家は貧しかったですが、生来の勝ち気と向上心の強い性格から文字を学び、また当時有名であった武術家の馬大義から功力拳も学んでいました。尚雲祥は体躯は小柄でした気力の強い性格で武術を好みました。人からは「小糖瓜(小さな甜瓜)」と呼ばれていましたが拳術の修練は怠りませんでした。
李存義から河北派形意を習う
尚雲祥は李存義の名を慕い門下で形意拳を学ぼうと門を叩きましたが、李存義は当初は尚雲祥の小柄な体躯を見て、功はならないだろうと拒否感を示した後、劈拳と崩拳の二拳のみを彼に授けました。尚雲祥は日夜練習に励み李存義の称賛を得ることができたため真伝を学ぶことができました。

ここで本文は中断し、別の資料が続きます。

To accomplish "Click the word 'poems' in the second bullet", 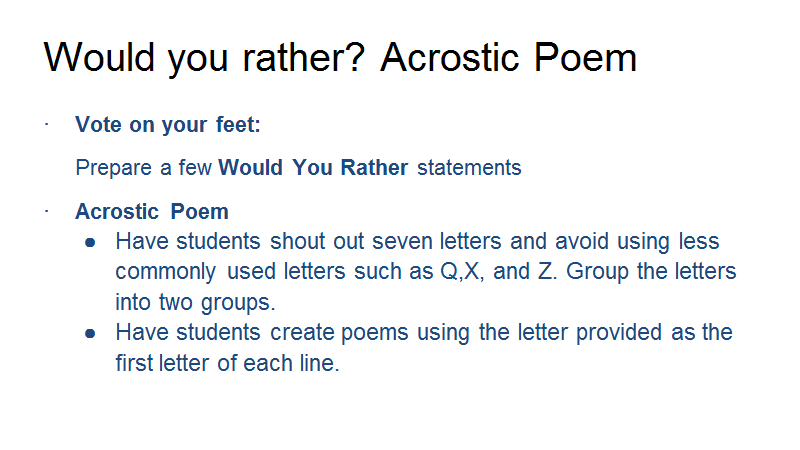I will [x=374, y=334].
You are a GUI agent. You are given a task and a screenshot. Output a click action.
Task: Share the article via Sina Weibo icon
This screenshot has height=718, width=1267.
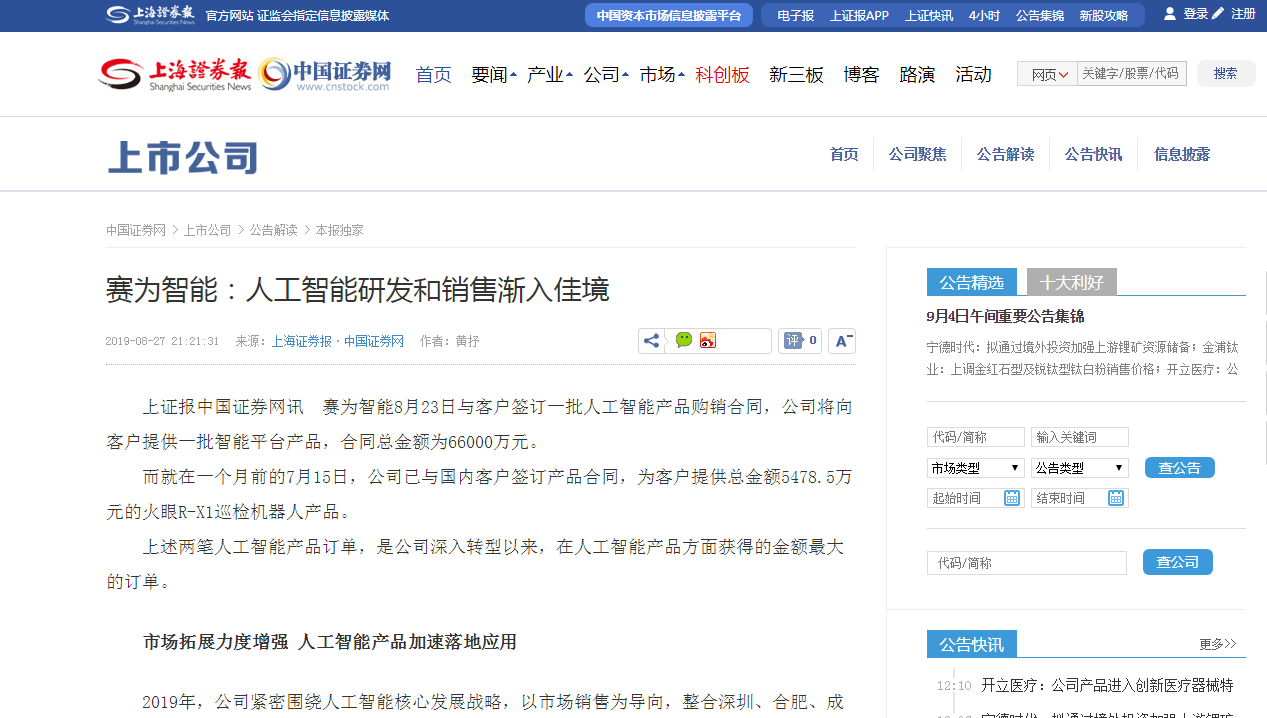(x=708, y=341)
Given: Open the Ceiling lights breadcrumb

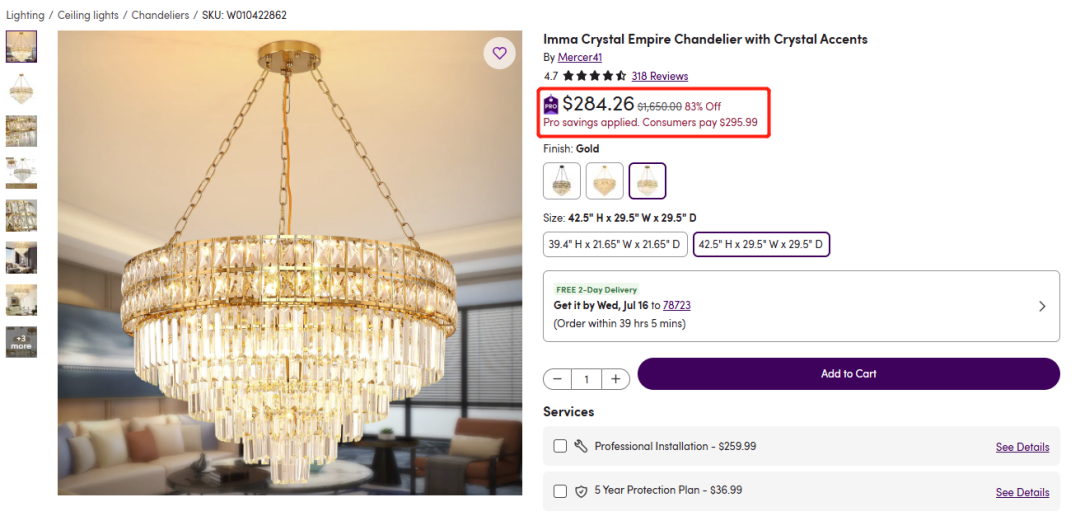Looking at the screenshot, I should coord(88,15).
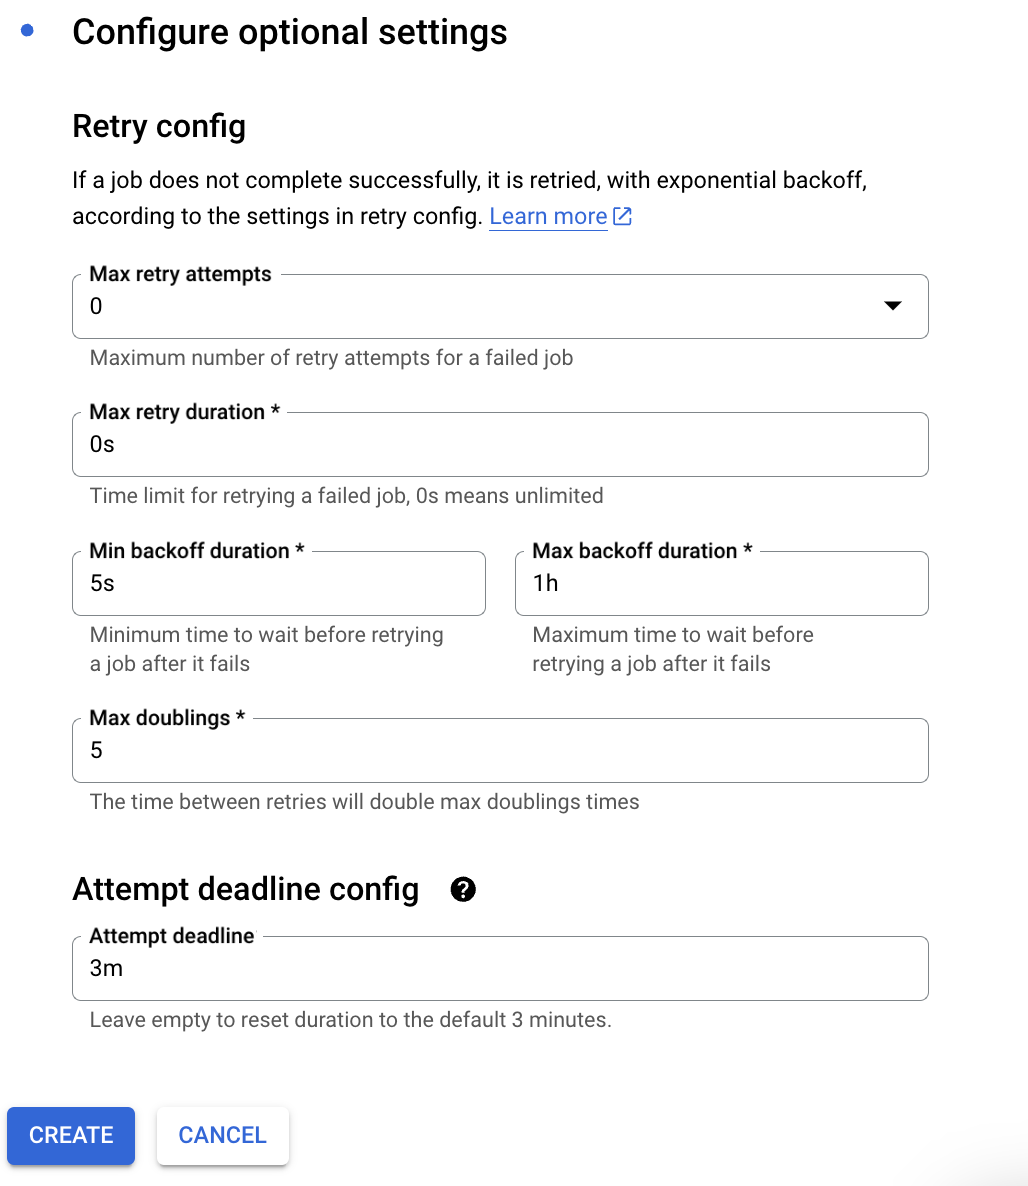Open the Max retry attempts select box
This screenshot has width=1028, height=1186.
tap(500, 306)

尚雲祥はあまりに練習に没頭したため本業の鐙屋の経営が疎かになってしまい靴を買うことすらできないほど生活は困窮しました。それでも裸足で練習し続けたため足は鉄のように固くなり、人から鉄足仏という異名を持つほどになりました。
尚雲祥は李存義の義兄弟である程廷華に八卦掌の技を求め、「木馬」の名を持つ八卦掌の馬貴、通臂拳の「臂聖」張策、「南呉北王」呉式太極拳の王茂斎等、広く武林の人材と交流し、多きを学び、武功を積み重ねました。
また義和団の乱で八か国連合軍が北京に入場した際には、師の李存義とともに山西に逃れ、そこで山西派形意拳の宋世栄、車毅斎から手ほどきを受け、また戴氏心意拳とも交流を行いました。
尚雲祥は郭雲深の指導の下、郭雲深の絶技である大桿子、半步崩拳、丹田氣打を自分のものにし、そこにさらに独自の工夫を重ね独特の風格を形成しました。そして尚雲祥といえば「半歩崩拳遍く天下を打つ」が武林に響き渡るようになりました。
生涯を武術に捧げる
尚雲祥は清の高官である李蓮英の招聘をうけ護院(邸宅の警備)となり、李存義のもとでは北京の沛城鏢局、保定的万通鏢局を主催していました。
李蓮英の邸宅の護院をしていた時には夜勤の時間を利用して李蓮英に武術を指導する傍ら自身も大桿子、大槍、丹田気打、崩拳、および各種の樁功を練っていました。尚雲祥は武術に生涯をささげ、鏢頭(護衛の長)、護院(邸宅の警備)、捕盗官(探偵)、武術教師を一生の生業としました。尚雲祥の絶技は、鉄胳膊尚、鉄脚仏の名で武林に知れ渡りました。
孫祿堂は自著の「八卦掌学」の中でも「尚雲祥の勁力の剛猛さで右に出るものは誰もいない」と彼の勁を賞賛しています。
尚派形意拳の形成
尚雲祥はそれまでに練った河北派形意拳に改良を加えて独自の工夫を加味した形意拳を創設しました。尚派形意拳はいくつかの点において一般的な河北派形意拳と練習方法が異なります。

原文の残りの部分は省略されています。